Trump to meet with Colombian president at White House

Colombia's President Juan Manuel Santos and his wife Maria Clemencia Rodriguez are seen during the 2016 Nobel Peace Prize Concert at Telenor Arena in Oslo, Norway, Dec. 11, 2016.

REUTERS

Colombian President Juan Manuel Santos will meet with President Donald Trump on Thursday, visiting a White House hamstrung by a chaotic week, just one day before the Mr. Trump embarks on his first foreign trip abroad.

The two world leaders, who have spoken twice by phone, will meet in person for the first time in order to establish a closer relationship with the U.S.'s most important partner in counter-narcotics efforts.

With looming budget cuts to foreign aide in the Trump administration's 2018 budget proposal, Mr. Santos is expected to seek a renewal of $450 million dollars in foreign aide from the U.S. Government in support of Peace Colombia, the peace accord between the Colombian Government and Revolutionary Armed Forces (FARC).  

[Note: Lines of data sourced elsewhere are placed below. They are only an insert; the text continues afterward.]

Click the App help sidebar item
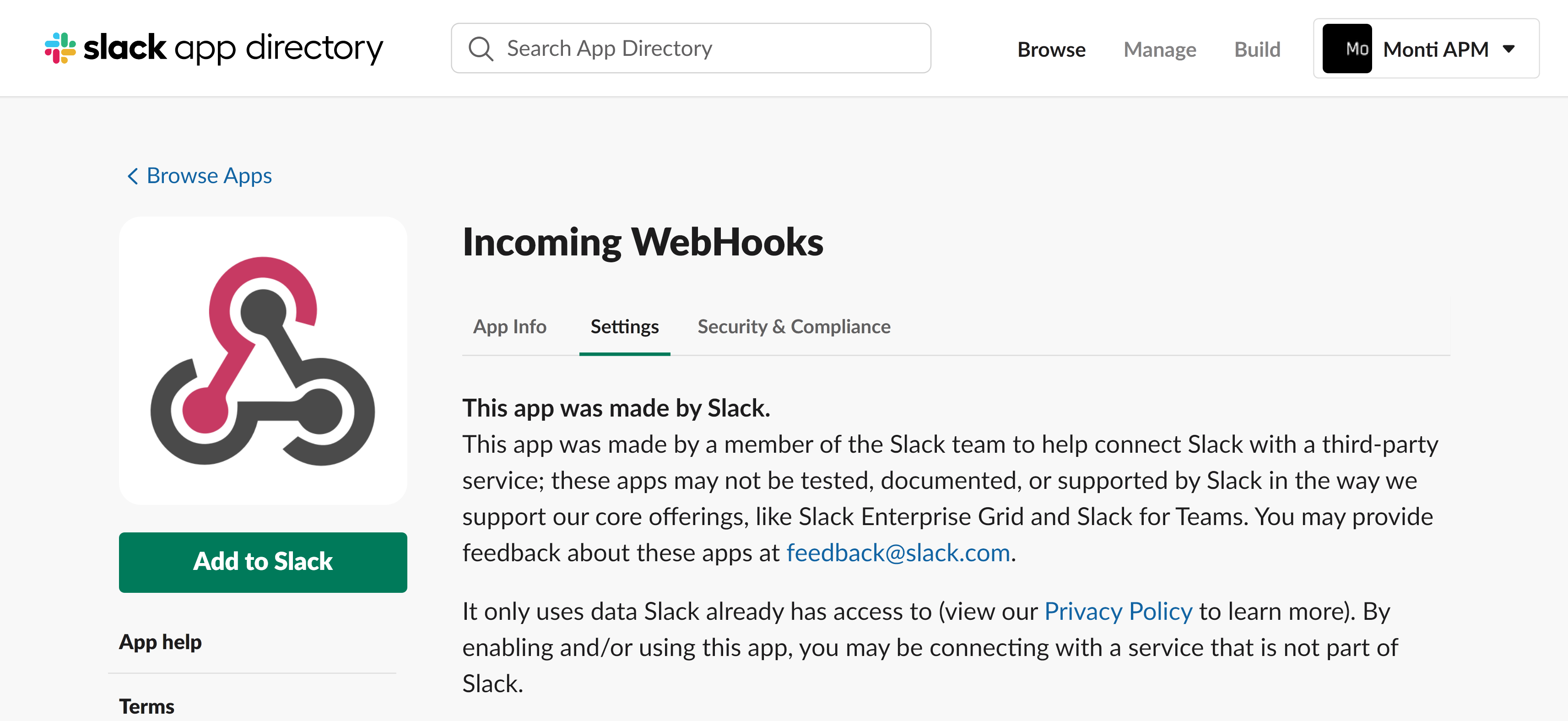1568x721 pixels. coord(161,642)
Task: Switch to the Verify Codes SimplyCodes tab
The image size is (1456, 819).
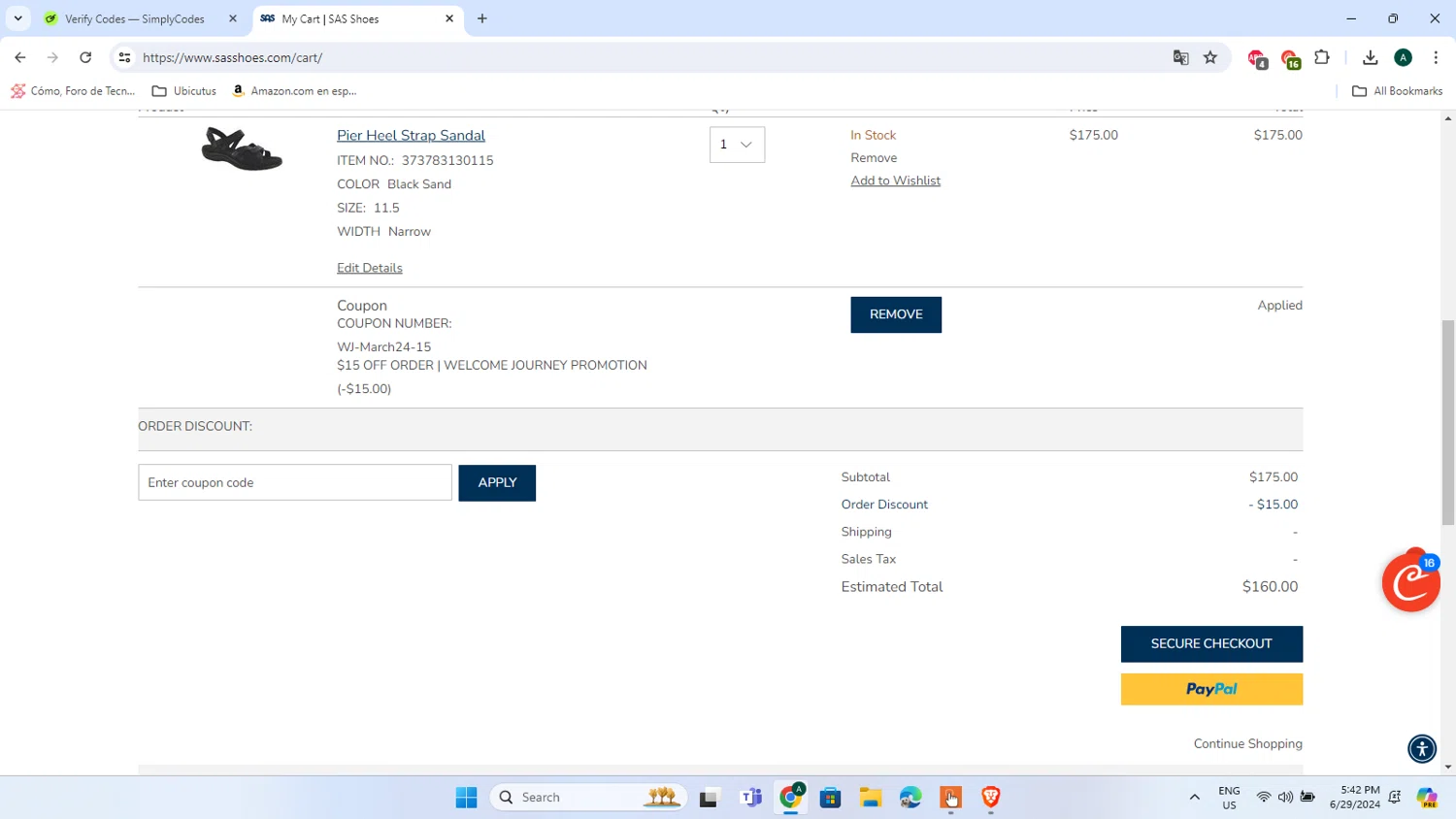Action: 141,18
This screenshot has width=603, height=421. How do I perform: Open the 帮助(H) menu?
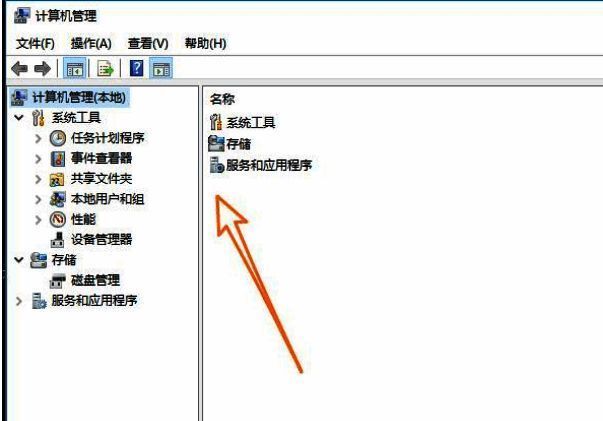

Mr. Trump, who met with two former Colombian presidents and opponents of Santos and the peace accord last month, is expected to publicly support the deal alongside the current Colombian President during the course of their meetings. But U.S. financial support for the effort is still in question. 

In an interview with El Tiempo on Monday, Department of Homeland Security Secretary John Kelly said that the administration views "the peace process with hope and understands that it is not only good for Colombians but for the region and the United States."

Colombian Ambassador Juan Carlos Pinzon spoke of the importance of support for the peace efforts from the U.S. to reporters in a briefing on Tuesday but downplayed the importance of a public declaration of support.

"I don't want to oversimplify the budget, but in policy, love is expressed through the budget," Mr. Pinzon said.

A budgetary commitment from the White House to renewing the multimillion-dollar package, however, remains in doubt.

"I wouldn't expect the president to commit to anything," a White House official told CBS News.

Complicating U.S. support for terms of the agreement has been the worrying boom of cocaine cultivation and production in Colombia since the implementation of Peace Colombia. Colombian cocaine cultivation has increase by 18 percent from 2015 to 2016 – a record high, according to the Office of National Drug Control and Policy.  

Pure cocaine production has also surged, increasing by 37 percent. Eventually, this cocaine is trafficked to the U.S. — the world's biggest market.

The demobilization of FARC, which extracted itself from the billion-dollar cocaine business as part of the terms of the Peace Accord, has led to other criminal groups vying for a stake in the cocaine business where FARC has withdrawn.

Two outspoken critics of the peace deal, former Colombian Presidents Álvaro Uribe and Andrés Pastrana Arango, met with Mr. Trump at Mar-a-Lago in April. The meeting was not revealed to reporters at the time.

Mr. Pinzon dismissed the suggestion that the former presidents had influence with the Trump administration.

"It's natural when the President of the U.S. crosses in his path two former Presidents – good to have a conversation," he said. "I think higher is impossible in terms of seeing the people that influence the policy. And second, I think support in Congress speaks better than any other opposing idea."

President Santos, who arrived in D.C. on Wednesday, is prepared to make the case for continued financial aid of what Pinzon called "the most important strategic partner in the Western Hemisphere."

In describing conversations with skeptical members of Congress, Pinzon has argued that the rise in cocaine is precisely why the U.S. cannot pull back support from Colombia now.

"The only people that will benefit are our drug traffickers and criminals," he said.

The timing of Mr. Santos' visit caps a tumultuous week for the Trump administration, which has been reeling from damaging reports that the President pressured former FBI Director James Comey to end an investigation into his former National Security Advisor General Mike Flynn.

"Living in the U.S. gives you a lot of calm these days, you know, because then you go to Colombia and you say, well this is a little bit of the same I been seeing out there," Pinzon said.